INPUT FOR THIS TASK
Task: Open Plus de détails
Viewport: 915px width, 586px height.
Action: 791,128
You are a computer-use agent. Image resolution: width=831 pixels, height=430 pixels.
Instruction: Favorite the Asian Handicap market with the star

REQUIRED ACTION
Please give each line above again, word for word.

ANSWER SECTION
Task: Open Plus de détails
Viewport: 915px width, 586px height.
Action: 791,128
You are a computer-use agent. Image resolution: width=831 pixels, height=430 pixels.
Instruction: Favorite the Asian Handicap market with the star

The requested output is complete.